The simple fact is this–Vorkosigan, a foreign DPP cheerleader if there ever was one, would rather see his DPP friends running the show. In fact, I would venture to say he probably sends CSB lipstick- and tear-stained support letters in jail and autograph requests for CSB’s book–his allegiance seems to run that deep. :laughing: :smiley: And Tsai, with her millions of dollars in holdings and bollinger bolshevik education, perhaps doesn’t need free trade to secure her living. But many struggling SMEs in Taiwan definitely want and need access to the larger China market just to survive. :hand: Sure, it will hurt some companies that have been used to monopolies in Taiwan. But if these companies can’t compete internationally on a level playing field (same as the auto industries in the US), then they don’t deserve to survive.

I’m sure the foreign apologists/fluffers/pseudo-intellectual Taiwan-academic dilettantes that oppose this agreement, also opposed NAFTA back in the day, and also probably supported the WTO protests and that Frenchie named Bove. :laughing: :laughing: :smiley:

These anti-capitalist ex-Maoist developing-world scholars :laughing: couldn’t sell peanuts to a monkey and have no interest in strengthening economic ties. They live in a betelnut tower full of posturing, babble, and/or protests. :laughing: Any jackass can tear down a barn, but it truly takes a carpenter to build one. The protectionism espoused by these foreign commentators, their Taiwanese friends in certain parts of the DPP, and their feebleminded ilk will hurt Taiwan 1000X more than any free trade agreement. Word.

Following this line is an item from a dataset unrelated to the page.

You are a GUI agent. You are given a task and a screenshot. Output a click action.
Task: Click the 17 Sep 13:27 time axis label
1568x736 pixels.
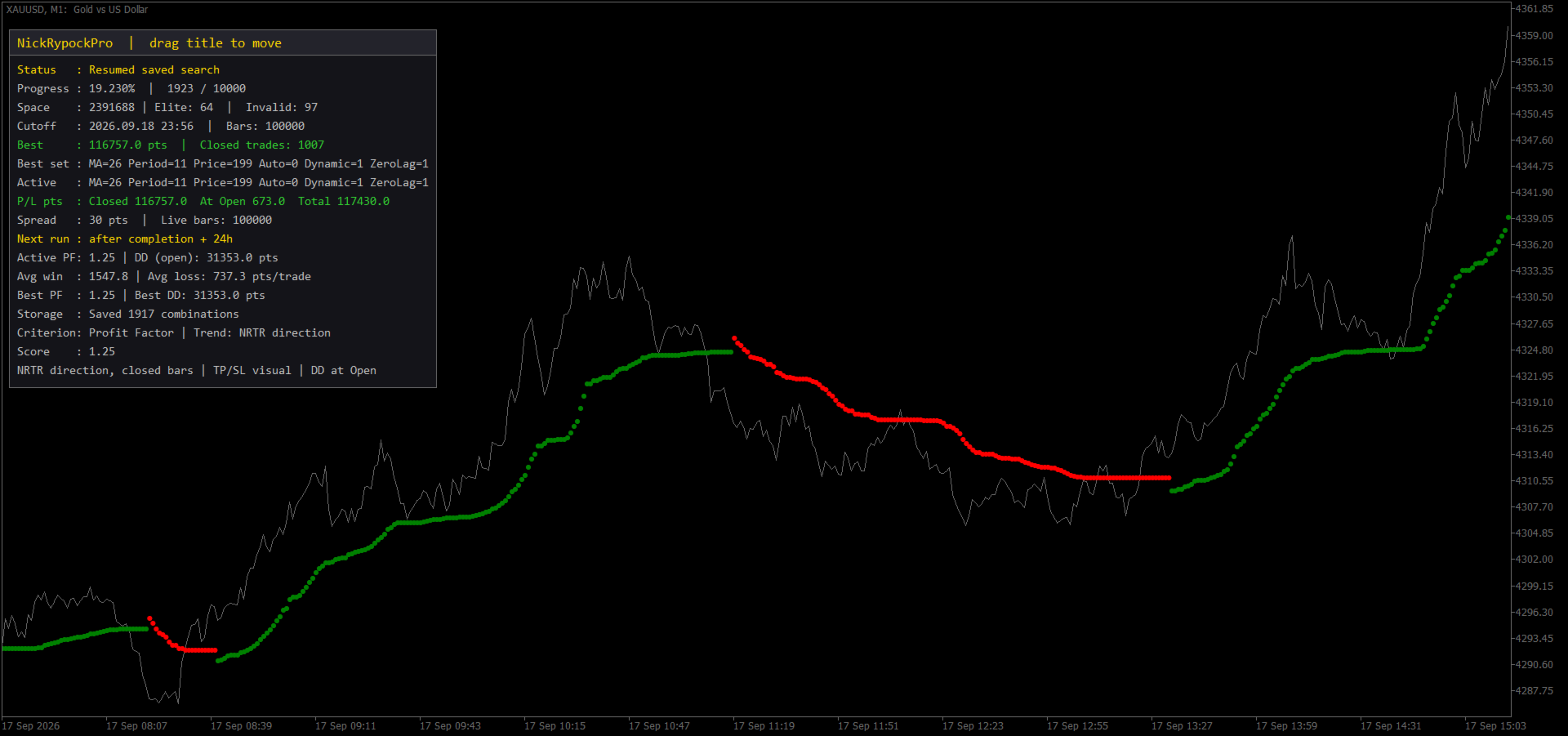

Here is a little bit of information regarding what is happening already, and might be exhacerbated by a FAT:

  • my brother-in-law is a public worker, working for the CoA. In the last 6 years, he worked in a project led by the DPP to research and develop the agriculture of medicinal herbs, widely used in Taiwan on traditional medicine. He developed a few of them that are now capable of being commercial harvests in Taiwan. I helped him also by “illegally” importing seedlings of traditional medicinal herbs from Europe, whenever I went there. Since the KMT went to power, the program went to a halt due to “unreasonable” prices of cultivating in Taiwan, instead the CoA promoted buying the plants from China. This is possible, as herbs are not listed as “agriculture items”. One of the herbs is currently being imported at more than 100K T a year. I personally know one of the best traditional doctors in Taiwan (the type that doesn’t even look at you without you having references) and he is fighting this situation because he has to spend too much time checking out the herbs (more than often, the quality is pretty bad, things are not exactly what they are supposed to be, etc…). That alone defeats the “low price” of goods from China, but we also have to consider that for one single herb we are talking about 100K T, a herb that can be cultivated in the mountain side, and can be planted in areas without destroying local flora (as long as it is controlled, and that was one of the areas my brother-in-law was studying). As the doctor said, someone very big inside the government must be profiting with the import, and this is the current MO of other government offices.

One has to think that, if the FTA is signed, and with the Chinese products coming to Taiwan without taxes, how will Taiwanese made products fair against it? We all know Chinese don’t produce goods to make profit, but to make revenue, so they can get terrain from the local governments, and then build and sell them for profit.